───── Text block

I will post any photos for the record that might show something useful to others doing this in future.
Made a cardboard template of the frame holes with white spray paint and they will line up with the hitch receiver holes just fine.
This weekend the plan is to finish the rust preventive and gloss black paint, and maybe get at least the hitch receiver bolted on.
The tank itself will be a bitch but have no doubt that it will go in.
Brushed two coats of the rust preventer on everything I could reach yesterday, today sprayed 3 cans of the gloss black paint on everything, including the installed new nuts and washers.
Torqued the carriage bolts to the specified 165 ft. lb. and used red thread locker, plus there were lock washers in the hardware.
This thing will NEVER come loose.
Okay, all done, nothing of interest to show.
Hardest part today was hooking up the rubber lines from the filler neck to the tank.
Had to connect the rubber lines to the tank, and after lifting the tank up, shoving the rubber lines over the frame to meet the filler neck.
There is a small access between the frame and leaf springs to make those connections.

──────────
───── Records supplied

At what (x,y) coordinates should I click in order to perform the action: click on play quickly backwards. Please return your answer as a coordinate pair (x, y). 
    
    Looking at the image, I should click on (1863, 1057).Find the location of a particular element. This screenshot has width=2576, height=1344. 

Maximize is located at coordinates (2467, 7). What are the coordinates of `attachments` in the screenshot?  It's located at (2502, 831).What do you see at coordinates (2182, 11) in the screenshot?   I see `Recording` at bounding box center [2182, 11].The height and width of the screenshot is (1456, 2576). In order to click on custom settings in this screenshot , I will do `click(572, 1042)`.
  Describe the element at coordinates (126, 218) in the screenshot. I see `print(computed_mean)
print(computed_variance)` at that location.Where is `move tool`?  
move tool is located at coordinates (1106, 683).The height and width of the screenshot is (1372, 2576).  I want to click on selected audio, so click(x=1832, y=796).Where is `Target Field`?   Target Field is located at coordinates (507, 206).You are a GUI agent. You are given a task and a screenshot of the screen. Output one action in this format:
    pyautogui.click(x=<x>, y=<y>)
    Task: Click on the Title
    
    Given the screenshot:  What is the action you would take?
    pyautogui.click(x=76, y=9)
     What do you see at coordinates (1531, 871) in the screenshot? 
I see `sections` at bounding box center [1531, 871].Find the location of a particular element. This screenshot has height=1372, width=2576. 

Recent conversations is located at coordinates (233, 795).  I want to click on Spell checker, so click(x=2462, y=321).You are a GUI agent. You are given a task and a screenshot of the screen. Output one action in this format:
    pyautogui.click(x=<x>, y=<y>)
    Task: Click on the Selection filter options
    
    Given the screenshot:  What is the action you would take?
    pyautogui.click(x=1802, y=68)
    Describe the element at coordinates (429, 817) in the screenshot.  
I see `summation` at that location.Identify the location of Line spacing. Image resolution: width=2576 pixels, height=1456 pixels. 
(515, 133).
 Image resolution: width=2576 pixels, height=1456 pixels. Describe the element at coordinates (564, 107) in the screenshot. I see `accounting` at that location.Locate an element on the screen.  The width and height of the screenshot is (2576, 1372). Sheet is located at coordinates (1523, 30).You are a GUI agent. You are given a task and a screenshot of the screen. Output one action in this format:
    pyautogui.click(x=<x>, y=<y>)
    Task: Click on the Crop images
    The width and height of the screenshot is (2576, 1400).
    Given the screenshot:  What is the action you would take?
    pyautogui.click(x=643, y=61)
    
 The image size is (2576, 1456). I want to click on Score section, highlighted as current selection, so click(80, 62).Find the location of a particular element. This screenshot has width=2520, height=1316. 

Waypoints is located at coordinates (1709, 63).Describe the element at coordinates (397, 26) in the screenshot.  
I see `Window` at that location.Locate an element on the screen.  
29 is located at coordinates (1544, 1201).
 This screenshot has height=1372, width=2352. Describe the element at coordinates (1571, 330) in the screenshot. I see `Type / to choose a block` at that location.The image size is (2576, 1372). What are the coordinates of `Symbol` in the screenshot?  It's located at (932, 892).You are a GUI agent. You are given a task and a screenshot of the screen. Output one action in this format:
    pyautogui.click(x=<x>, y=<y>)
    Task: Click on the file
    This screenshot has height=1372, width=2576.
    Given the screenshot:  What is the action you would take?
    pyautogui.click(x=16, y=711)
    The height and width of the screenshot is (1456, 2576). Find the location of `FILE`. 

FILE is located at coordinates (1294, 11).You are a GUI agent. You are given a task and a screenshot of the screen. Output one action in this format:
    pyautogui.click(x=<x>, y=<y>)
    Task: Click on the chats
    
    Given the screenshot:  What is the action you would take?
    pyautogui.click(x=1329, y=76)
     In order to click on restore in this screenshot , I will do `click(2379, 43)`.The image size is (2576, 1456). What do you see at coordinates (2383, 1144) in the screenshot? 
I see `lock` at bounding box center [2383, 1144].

──────────

Tasks to complete:
**a)** In the installation log about the hitch and fuel tank, what torque were the carriage bolts tightened to?
**b)** Extend the hitch and fuel tank installation log with a few more sentences, picking up after its final sentence.

Responses by task:
**a)** 165 ft. lb.

**b)**
All in all, this is one bitch of a job to have to do.
Ford could have done a lot better getting access to the hitch receiver bolts instead of farting around with dropping the gas tank.
The only good thing about dropping the tank was access to a lot of otherwise inaccessible areas for rust control.
You will notice that I installed the filler neck upside down in the photo and discovered that after lifting the tank in place.
Further, I had the 1 1/2" rubber line 180 degrees the wrong way so it kinked too much.
I had to re-lower the tank, undo the hose clamps and re-arrange.
I'm usually pretty good at anticipating problems but this one caught me.
Can't decide whether I am more steamed at myself or Ford, so I choose to blame Ford.